Underscoring a growing frustration at the court over the lack of support from the Security Council, the judges stressed Monday that “if there is no follow-up action” by the council in cases it sends to the court, any referral “would never achieve its ultimate goal, namely, to put an end to impunity.”

And yet despite these cajoling admonitions — and the fact that it was the Security Council itself that “urged the court in 2005 to investigate widespread atrocities in Darfur” — the United Nations is not expected to scramble a crack team of blue helmets to extract Sudanese President Omar al-Bashir and drag him kicking and screaming to the Hague.

Why?

Could it be that after more than a decade of watching the ICC swagger and bloviate and expend hundreds of millions of dollars to no tangible end — never mind make progress re: the eradication of “impunity,” which is the last thing any member of the Security Council actually desires —  the United Nations and its primary power-brokers simply do not take the Court as seriously as it takes itself?

Did ICC Chief Prosecutor Fatou Bensouda herself not declare less than three months ago her plan to “hibernate investigative activities in Darfur as I shift resources to other urgent cases”?

Does the ICC believe the members of the Security Council somehow missed the news that the “very, very amateur” prosecution of Kenyan President Uhuru Kenyatta had met an ignominious end?
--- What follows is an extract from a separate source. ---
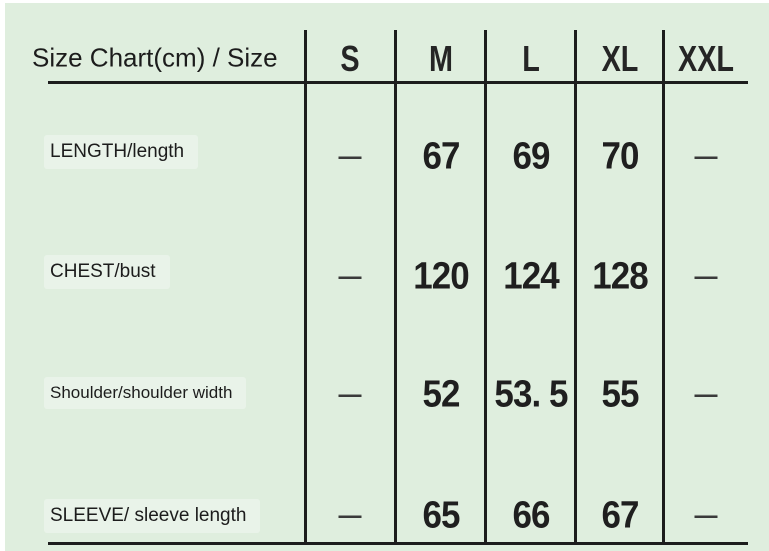 Image resolution: width=769 pixels, height=551 pixels. I want to click on row-label-length: LENGTH/length, so click(122, 152).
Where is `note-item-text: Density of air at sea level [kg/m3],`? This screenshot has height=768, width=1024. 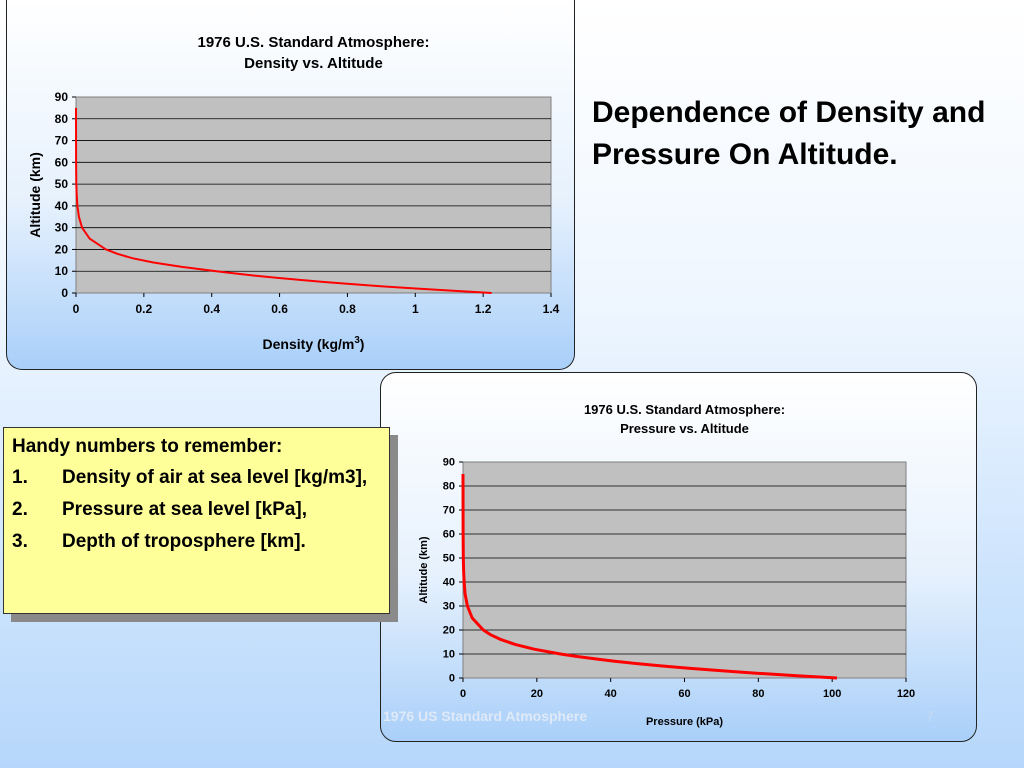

Or that the African Union very nearly endorsed a mass exodus of countries from the ICC in protest of the Court’s seriously suspicious fixation on Africa and Africans? Or that the Court’s past activities may very well have strengthened al-Bashir’s hand and prolonged his rule?

Twelve years. $1 billion. Two convictions of obscure Congolese warlords.

It is going to be a hard sell getting any nation to go out and play army for the ICC based on that track record.